▸ Working data
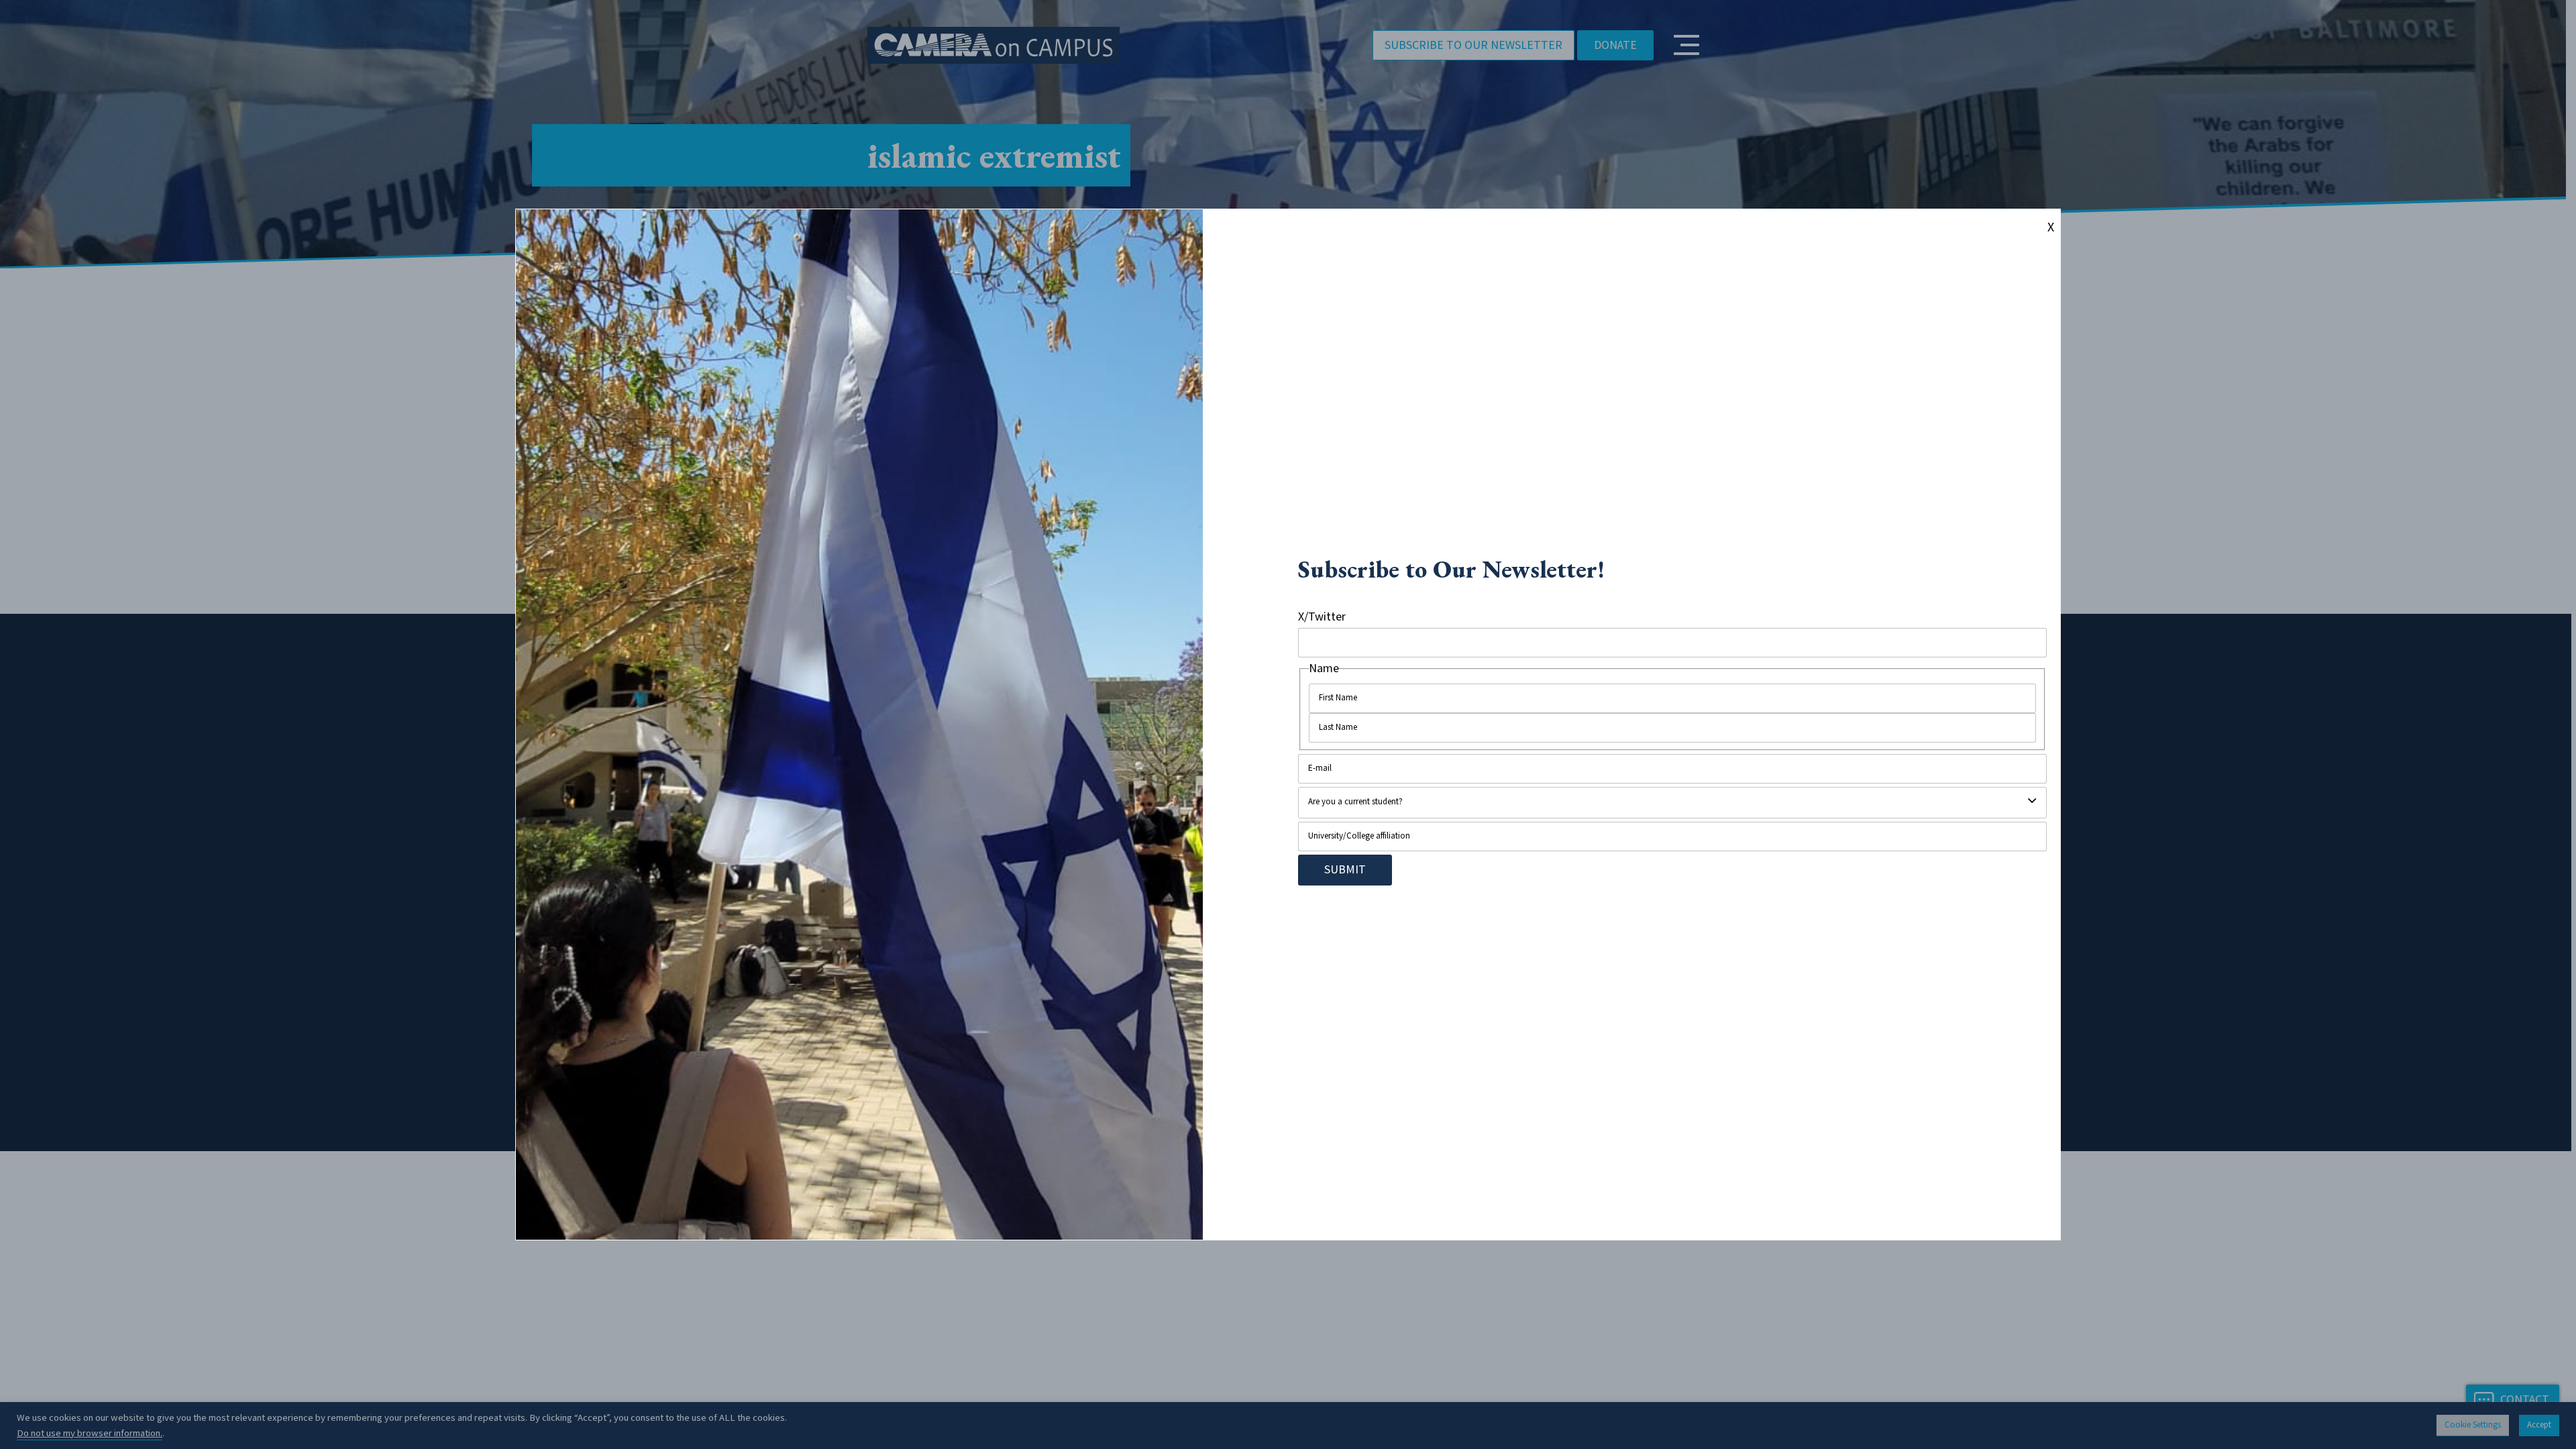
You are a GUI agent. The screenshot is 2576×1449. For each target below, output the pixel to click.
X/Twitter (1322, 617)
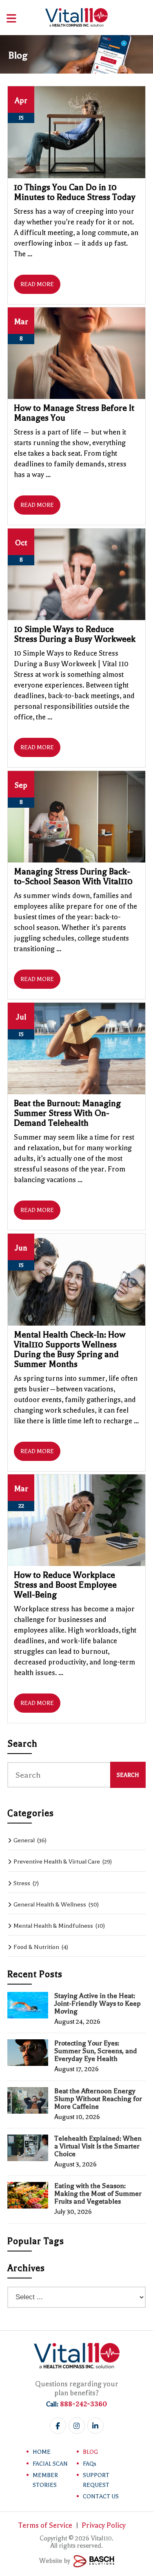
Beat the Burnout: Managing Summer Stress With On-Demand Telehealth (67, 1113)
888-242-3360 (83, 2403)
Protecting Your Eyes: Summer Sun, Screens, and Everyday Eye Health (95, 2051)
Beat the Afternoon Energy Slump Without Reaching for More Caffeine (98, 2098)
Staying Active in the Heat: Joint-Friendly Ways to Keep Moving (97, 2003)
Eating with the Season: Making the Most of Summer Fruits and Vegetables (98, 2193)
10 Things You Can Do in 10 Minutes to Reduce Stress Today (74, 192)
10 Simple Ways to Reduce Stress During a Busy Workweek (74, 634)
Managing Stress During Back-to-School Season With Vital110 (73, 876)
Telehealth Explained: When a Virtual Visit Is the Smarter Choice (98, 2146)
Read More (37, 284)
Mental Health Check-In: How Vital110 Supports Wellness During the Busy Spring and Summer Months (69, 1349)
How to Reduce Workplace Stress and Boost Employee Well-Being (65, 1584)
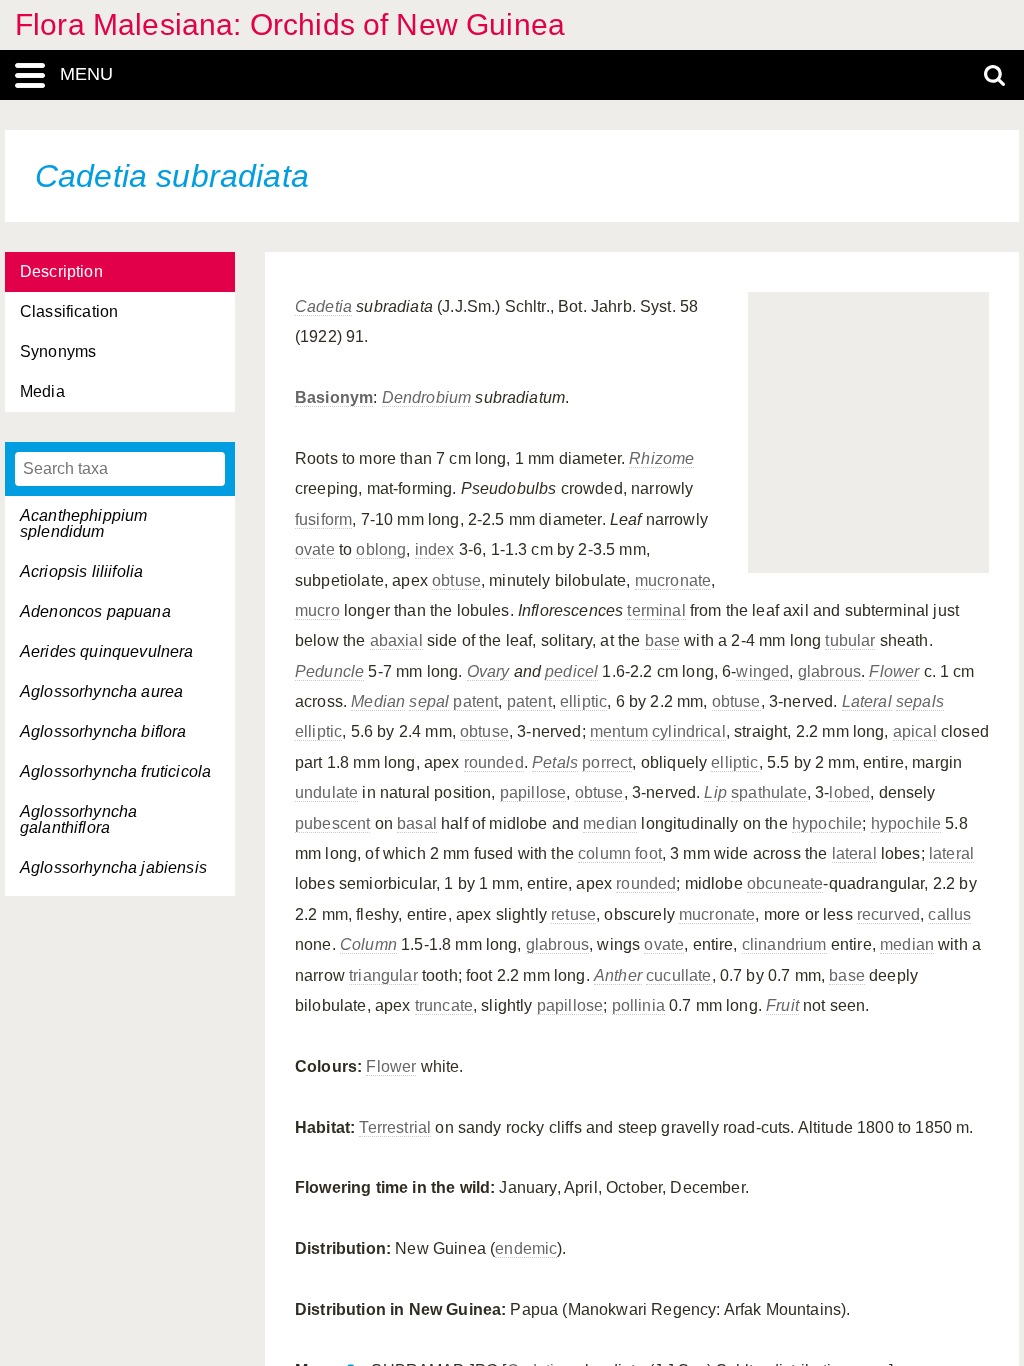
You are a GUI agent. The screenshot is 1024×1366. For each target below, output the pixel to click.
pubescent (332, 823)
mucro (317, 610)
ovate (315, 549)
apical (915, 731)
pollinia (638, 1005)
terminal (656, 610)
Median (378, 701)
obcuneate (785, 883)
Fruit (782, 1005)
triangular (383, 975)
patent (475, 701)
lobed (849, 792)
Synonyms (58, 351)
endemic (526, 1248)
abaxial (396, 640)
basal (417, 823)
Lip (715, 792)
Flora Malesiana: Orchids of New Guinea (290, 24)
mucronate (673, 580)
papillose (533, 792)
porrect (607, 762)
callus (949, 914)
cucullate (678, 975)
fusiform (323, 519)
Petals (555, 762)
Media (42, 391)
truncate (444, 1005)
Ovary (488, 671)
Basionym (334, 397)
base (663, 640)
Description (61, 271)
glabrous (829, 671)
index (435, 549)
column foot (620, 853)
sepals (920, 701)
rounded (494, 762)
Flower (894, 671)
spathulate (769, 792)
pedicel (571, 671)
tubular (850, 640)
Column (368, 944)
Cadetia (323, 306)
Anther (618, 975)
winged (762, 671)
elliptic (583, 701)
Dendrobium (427, 397)
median (610, 823)
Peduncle (329, 671)
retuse (573, 914)
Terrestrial (395, 1127)
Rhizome (661, 458)
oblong (381, 549)
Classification (69, 311)
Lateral (867, 701)
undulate (326, 792)
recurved (888, 914)
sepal (429, 701)
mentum (619, 731)
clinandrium (784, 944)
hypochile (827, 823)
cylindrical (689, 731)
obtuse (456, 580)
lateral (854, 853)
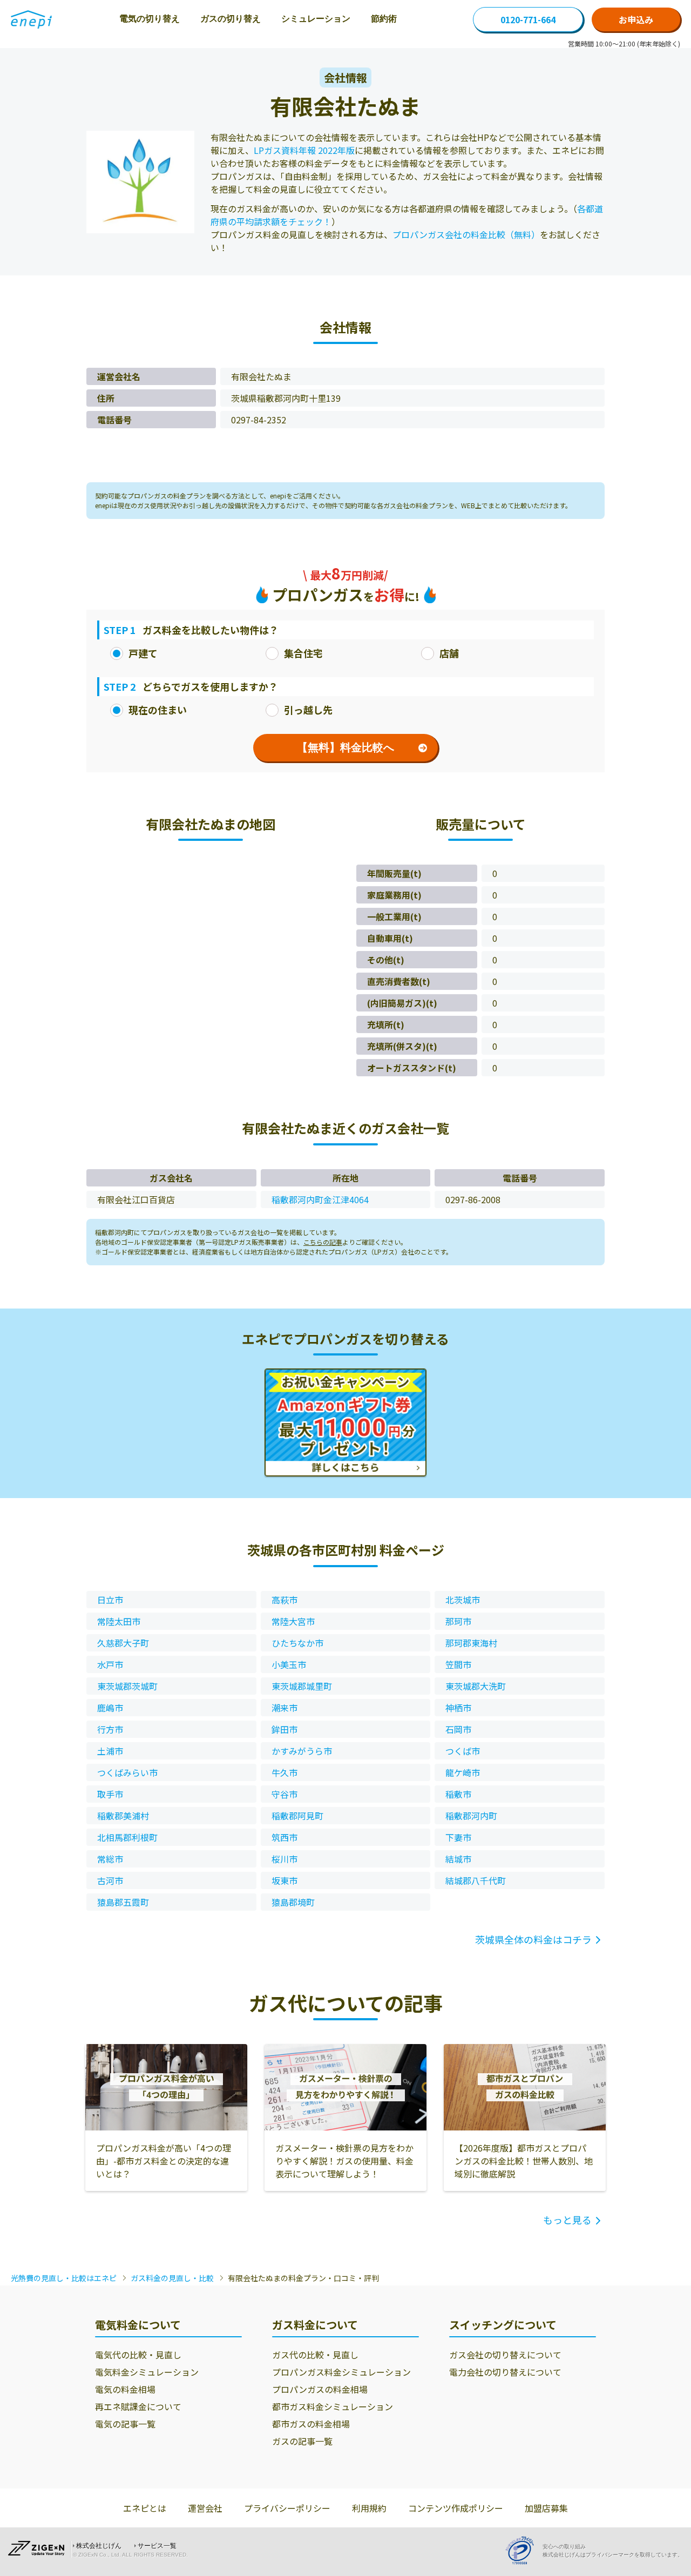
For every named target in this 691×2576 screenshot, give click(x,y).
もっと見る (567, 2220)
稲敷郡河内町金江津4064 (320, 1199)
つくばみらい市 (127, 1772)
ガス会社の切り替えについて (505, 2354)
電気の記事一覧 (125, 2423)
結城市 (458, 1858)
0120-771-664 (527, 19)
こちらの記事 (322, 1241)
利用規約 (369, 2507)
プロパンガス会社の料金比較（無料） (466, 234)
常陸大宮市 (293, 1621)
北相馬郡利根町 (127, 1837)
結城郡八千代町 (475, 1880)
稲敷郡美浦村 (123, 1815)
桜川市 (284, 1858)
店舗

▸ Work instruction
Beginning with the line that has "patent (475, 701)" and ending with the line that has "fusiform (323, 519)", set down the lines above exactly and include no others.

▸ The answer
patent (475, 701)
lobed (849, 792)
Synonyms (58, 351)
endemic (526, 1248)
abaxial (396, 640)
basal (417, 823)
Lip (715, 792)
Flora Malesiana: Orchids of New Guinea (290, 24)
mucronate (673, 580)
papillose (533, 792)
porrect (607, 762)
callus (949, 914)
cucullate (678, 975)
fusiform (323, 519)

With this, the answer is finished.